About 114 inmates at Regina Correctional Centre are refusing trays of food.
This is the second such event in the past month. The first took place just before Christmas after raw eggs were served to inmates at breakfast.
The Ministry of Corrections and Policing describes this event as a “tray refusal” rather than a hunger strike because all inmates have access to the canteen, where they can purchase items such as chips, chocolate bars and pop.
Compass Group Canada, which provides food for numerous facilities across the province, both private and public, took over the contract in November. It was soon after the switch that some inmates began refusing trays.

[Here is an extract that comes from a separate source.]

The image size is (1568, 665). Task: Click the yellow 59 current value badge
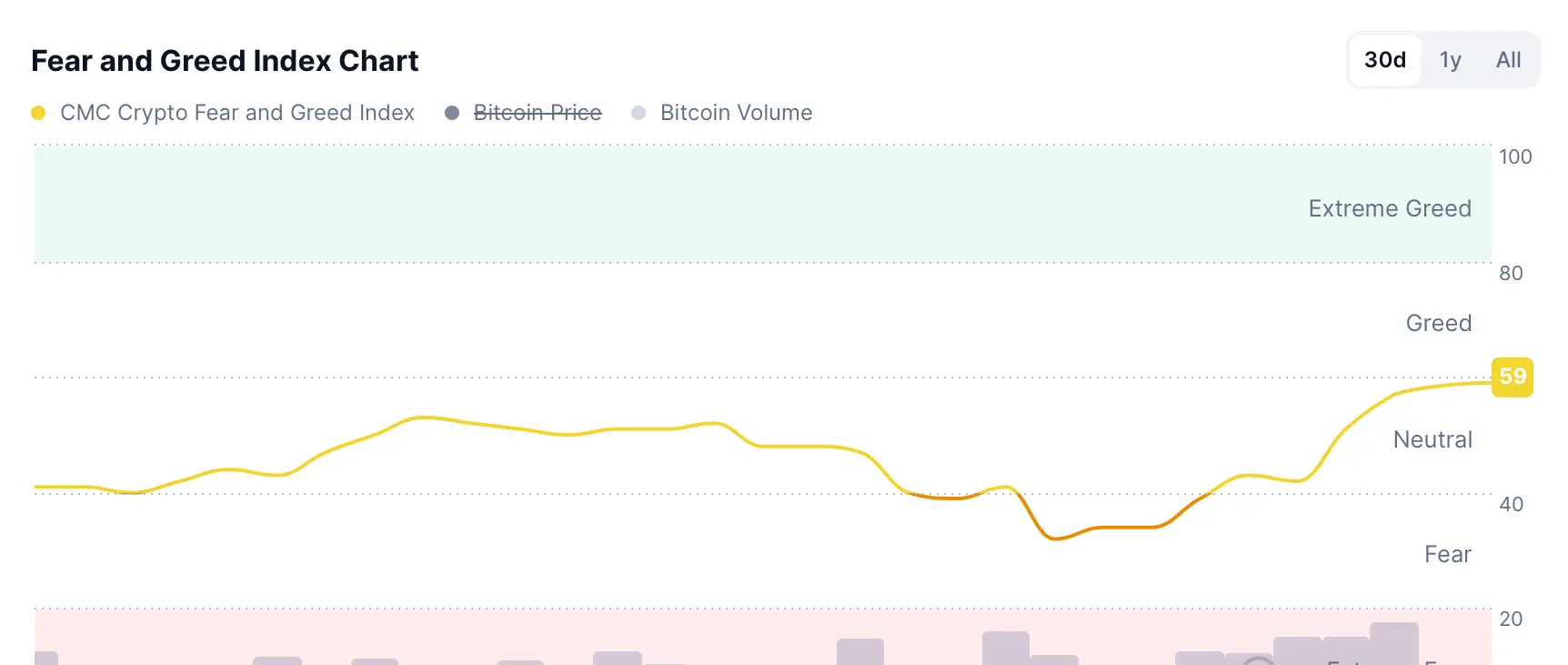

More than 160 inmates first refused trays at breakfast on Thursday Jan. 7, by lunch time that number was down to 114. The lunch tray that day consisted of brown bread, butter, bologna, coleslaw, potato salad and a peanut butter and jam pre-made mix on brown bread. Inmates were also served a fiesta rice soup. The components of the sandwich are divided up to allow the inmate to make the sandwich themselves.
While the ministry admits there were some issues in the early days of the Compass contract, it says those issues have been resolved, and the company has added additional resources to the Regina facility to ensure standards are met.
The total cost of the lunch tray is roughly $3.25.
Premier not waffling
The premier was asked about this ongoing issue and answered, “if you really don’t like the prison food, there’s one way to avoid it and that is, don’t go to prison”.
“If you really don’t like the prison food, there’s one way to avoid it and that is, don’t go to prison,” said Premier Brad Wall.
Brad Wall said the government wants to ensure food served to people in the public system is safe and of a high quality, but he maintains Compass Group Canada is credible.
It has been in the province for 35 years providing food both at public and private facilities, like TCU Place in Saskatoon and Mosaic Place in Moose Jaw. In fact, he says the Saskatchewan Party caucus recently held meetings there and ate the food.
Wall says he doesn’t think the inmates have much to complain about.
“I don’t know very many of my constituents that get waffles on a weekday morning, whether they are a little soggy or not,” he responded. “I am pretty comfortable that inmates are getting a pretty good choice.”
Corrections ministry responds
The ministry of corrections does not negotiate with inmates, but says discussions are going on with both inmate and staff representatives to address this issue.
Drew Wilby speaks on behalf of the ministry and says he tried the food himself.
“I enjoyed it, the quality was good, there was definitely enough food on the plate for myself, I wasn’t able to finish my meal,” he commented.
No one has been hospitalized as a result of any issue with the food.
Due to the ongoing work being done between the correctional centre and Compass Group, Wilby anticipates an end to the tray refusal very soon.
There are currently 604 inmates housed at Regina Correctional Centre.